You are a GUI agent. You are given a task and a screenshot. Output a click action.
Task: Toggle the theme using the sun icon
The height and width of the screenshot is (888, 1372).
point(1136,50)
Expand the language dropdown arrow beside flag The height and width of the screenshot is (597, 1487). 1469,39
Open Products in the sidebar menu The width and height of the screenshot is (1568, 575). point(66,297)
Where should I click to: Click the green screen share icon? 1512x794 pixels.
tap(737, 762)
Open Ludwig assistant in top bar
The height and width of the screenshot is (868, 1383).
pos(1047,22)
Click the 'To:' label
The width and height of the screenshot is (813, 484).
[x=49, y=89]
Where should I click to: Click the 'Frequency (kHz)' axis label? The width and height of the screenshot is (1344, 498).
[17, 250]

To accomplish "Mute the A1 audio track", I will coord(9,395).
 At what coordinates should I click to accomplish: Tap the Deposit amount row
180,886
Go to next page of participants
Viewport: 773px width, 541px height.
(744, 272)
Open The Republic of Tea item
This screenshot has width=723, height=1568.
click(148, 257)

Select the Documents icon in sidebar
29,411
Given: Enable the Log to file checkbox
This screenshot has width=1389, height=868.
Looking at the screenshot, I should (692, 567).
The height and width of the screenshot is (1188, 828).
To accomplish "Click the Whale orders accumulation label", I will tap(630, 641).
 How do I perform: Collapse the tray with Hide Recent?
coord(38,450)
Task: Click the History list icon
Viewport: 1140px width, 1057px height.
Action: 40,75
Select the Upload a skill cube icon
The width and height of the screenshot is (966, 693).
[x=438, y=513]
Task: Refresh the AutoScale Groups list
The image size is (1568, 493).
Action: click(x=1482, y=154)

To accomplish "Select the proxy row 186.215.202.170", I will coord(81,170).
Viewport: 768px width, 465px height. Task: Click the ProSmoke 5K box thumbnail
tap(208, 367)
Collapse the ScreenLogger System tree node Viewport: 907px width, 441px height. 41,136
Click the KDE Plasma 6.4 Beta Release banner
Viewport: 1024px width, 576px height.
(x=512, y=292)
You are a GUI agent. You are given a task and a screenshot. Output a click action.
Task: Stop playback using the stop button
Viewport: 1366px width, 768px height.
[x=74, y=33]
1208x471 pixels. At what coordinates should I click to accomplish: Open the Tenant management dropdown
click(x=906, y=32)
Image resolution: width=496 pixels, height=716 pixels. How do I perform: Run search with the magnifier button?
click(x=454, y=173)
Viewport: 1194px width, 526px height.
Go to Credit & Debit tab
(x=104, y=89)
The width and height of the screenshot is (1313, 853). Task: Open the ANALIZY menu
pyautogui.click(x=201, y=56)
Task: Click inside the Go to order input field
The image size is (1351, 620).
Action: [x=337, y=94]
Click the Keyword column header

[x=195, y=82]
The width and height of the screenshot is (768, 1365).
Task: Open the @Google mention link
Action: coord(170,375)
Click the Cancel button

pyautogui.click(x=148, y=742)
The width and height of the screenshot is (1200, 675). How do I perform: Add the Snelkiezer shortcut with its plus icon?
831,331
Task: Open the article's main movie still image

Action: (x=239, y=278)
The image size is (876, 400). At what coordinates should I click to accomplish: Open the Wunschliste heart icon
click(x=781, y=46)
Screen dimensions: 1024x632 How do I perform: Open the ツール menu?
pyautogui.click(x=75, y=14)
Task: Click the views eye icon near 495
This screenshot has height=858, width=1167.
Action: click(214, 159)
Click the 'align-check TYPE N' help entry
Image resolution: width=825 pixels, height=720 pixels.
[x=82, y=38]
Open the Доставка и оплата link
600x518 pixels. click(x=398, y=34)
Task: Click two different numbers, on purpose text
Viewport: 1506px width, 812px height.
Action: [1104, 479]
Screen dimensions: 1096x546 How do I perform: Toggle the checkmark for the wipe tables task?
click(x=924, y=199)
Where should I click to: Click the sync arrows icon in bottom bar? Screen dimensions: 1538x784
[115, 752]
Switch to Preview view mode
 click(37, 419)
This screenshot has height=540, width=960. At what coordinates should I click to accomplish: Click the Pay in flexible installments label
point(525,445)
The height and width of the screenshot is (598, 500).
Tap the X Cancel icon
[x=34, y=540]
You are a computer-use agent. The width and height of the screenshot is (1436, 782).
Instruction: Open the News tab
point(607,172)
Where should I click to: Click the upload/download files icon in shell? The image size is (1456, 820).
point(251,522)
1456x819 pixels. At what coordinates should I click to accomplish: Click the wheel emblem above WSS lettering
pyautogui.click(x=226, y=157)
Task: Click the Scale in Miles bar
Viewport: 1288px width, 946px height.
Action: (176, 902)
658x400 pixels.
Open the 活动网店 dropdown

→ EXERCISE OBJECTIVE:
Which lines in the items above contain the string "Select"? Report each of those lines in full.

→ REPLY:
Select the Documents icon in sidebar
Select the Upload a skill cube icon
To accomplish "Select the proxy row 186.215.202.170", I will coord(81,170).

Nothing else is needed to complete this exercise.